Question de : M. Antoine Armand
Haute-Savoie (2e circonscription) - Renaissance

M. Antoine Armand appelle l'attention de Mme la ministre déléguée auprès du ministre de l'économie, des finances et de la souveraineté industrielle et numérique, chargée des petites et moyennes entreprises, du commerce, de l'artisanat et du tourisme, sur le respect par les ressortissants européens des règles déclaratives et fiscales relatives à l'exercice de la profession de moniteur de ski. En effet, les moniteurs de ski français, représentés par leur syndicat national (SNMSF), constatent un exercice croissant de cette profession par des ressortissants européens sur le territoire français, sans que les règles assurant une juste concurrence ne soient respectées par une partie d'entre eux.
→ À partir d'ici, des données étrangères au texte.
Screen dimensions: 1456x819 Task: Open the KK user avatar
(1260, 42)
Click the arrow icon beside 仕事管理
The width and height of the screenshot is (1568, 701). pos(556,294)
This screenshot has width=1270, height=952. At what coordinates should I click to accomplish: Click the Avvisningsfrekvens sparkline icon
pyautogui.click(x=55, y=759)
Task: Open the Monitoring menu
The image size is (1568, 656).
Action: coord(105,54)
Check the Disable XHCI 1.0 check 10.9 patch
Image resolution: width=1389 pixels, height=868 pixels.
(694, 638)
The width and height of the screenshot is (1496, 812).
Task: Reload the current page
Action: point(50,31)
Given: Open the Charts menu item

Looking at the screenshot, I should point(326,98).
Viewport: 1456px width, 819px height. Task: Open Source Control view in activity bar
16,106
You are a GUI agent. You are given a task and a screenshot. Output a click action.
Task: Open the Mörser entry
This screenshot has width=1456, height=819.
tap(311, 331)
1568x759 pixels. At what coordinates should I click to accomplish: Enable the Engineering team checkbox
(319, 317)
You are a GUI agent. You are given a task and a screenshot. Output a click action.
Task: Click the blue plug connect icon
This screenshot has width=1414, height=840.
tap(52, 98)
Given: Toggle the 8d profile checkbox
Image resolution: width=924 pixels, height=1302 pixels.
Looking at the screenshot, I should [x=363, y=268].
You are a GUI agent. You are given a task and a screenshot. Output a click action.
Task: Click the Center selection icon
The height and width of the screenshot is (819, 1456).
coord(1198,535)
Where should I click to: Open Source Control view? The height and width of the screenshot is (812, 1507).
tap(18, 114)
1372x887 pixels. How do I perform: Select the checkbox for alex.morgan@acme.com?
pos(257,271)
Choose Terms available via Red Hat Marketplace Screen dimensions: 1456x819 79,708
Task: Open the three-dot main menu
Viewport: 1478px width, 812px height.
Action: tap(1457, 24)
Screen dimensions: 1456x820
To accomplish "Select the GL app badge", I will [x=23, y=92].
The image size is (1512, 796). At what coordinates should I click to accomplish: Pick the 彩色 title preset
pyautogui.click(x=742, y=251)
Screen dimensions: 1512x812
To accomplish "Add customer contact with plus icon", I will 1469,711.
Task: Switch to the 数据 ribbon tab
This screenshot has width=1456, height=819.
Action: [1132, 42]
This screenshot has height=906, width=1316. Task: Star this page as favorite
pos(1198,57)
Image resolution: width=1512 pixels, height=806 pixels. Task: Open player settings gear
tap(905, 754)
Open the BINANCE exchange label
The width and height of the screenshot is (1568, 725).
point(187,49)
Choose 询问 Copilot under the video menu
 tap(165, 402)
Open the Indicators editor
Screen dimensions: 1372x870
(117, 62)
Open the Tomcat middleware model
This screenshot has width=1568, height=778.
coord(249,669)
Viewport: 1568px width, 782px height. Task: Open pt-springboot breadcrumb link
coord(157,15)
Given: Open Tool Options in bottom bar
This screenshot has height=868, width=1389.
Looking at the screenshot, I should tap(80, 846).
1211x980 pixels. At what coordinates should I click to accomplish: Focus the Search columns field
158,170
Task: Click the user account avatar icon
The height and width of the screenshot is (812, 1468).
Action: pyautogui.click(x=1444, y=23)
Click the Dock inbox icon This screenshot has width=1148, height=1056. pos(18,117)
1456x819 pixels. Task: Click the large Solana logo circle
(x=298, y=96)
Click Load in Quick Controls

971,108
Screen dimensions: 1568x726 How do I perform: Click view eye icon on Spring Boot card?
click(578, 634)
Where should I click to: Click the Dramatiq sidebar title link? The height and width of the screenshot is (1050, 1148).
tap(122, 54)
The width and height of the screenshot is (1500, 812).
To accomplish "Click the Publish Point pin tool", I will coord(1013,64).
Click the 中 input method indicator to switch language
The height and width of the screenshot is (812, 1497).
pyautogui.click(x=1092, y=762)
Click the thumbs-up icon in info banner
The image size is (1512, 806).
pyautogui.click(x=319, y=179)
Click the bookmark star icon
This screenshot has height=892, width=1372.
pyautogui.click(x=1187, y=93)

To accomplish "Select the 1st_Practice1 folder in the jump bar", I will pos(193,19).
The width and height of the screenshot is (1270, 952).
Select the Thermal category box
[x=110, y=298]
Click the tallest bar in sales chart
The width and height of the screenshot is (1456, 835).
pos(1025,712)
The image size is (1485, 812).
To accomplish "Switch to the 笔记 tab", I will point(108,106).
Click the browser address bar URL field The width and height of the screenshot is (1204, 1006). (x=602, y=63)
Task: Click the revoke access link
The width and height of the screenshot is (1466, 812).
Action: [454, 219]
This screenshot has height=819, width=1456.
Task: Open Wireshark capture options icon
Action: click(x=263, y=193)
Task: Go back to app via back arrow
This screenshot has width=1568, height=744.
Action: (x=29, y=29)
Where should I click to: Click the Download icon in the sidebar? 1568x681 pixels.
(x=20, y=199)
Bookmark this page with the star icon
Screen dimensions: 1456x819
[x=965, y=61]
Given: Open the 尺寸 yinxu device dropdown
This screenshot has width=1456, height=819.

Pour effectuer ces prestations sur le sol français, les ressortissants de l'Union européenne doivent déposer une déclaration préalable auprès de l'administration, pour obtenir une autorisation de 5 ans selon le principe du libre établissement (LE) dans le cas d'une activité permanente, ou pour obtenir une autorisation ponctuelle, qui peut être tacite en l'absence de réponse de l'administration, selon le principe de la liberté de prestation de services (LPS) dans le cas d'une activité occasionnelle. Sous le régime LE, l'affiliation aux régimes sociaux français est obligatoire pour les ressortissants européens exerçant l'activité professionnelle en question ; ce qui n'est pas le cas dans le régime LPS. Les moniteurs de ski français constatent une situation dans laquelle des ressortissants européens exercent cette profession sur le sol français en déposant une déclaration préalable selon le régime LPS, alors que la durée de l'exercice de cette activité et le fait qu'elle soit majoritairement exercée en France devrait les conduire à demander une autorisation sous le régime LE. En effet, selon la jurisprudence de la CJCE, l'exercice d'une profession sous le régime de la LPS peut être requalifiée en LE s'il apparaît que l'activité est « entièrement ou principalement » tournée vers l'État membre d'accueil et ces faits sont constitutifs d'un abus de droit de la part de l'opérateur (CJCE, 4 décembre 1986 ; aff. 205/84 Comm/Allemagne). Ainsi, il interroge Mme la ministre sur les mesures que le Gouvernement compte mettre en place pour assurer le respect des règles européennes par l'ensemble des moniteurs de ski exerçant de façon permanente ou majoritaire en France, afin d'assurer une juste concurrence avec les professionnels français.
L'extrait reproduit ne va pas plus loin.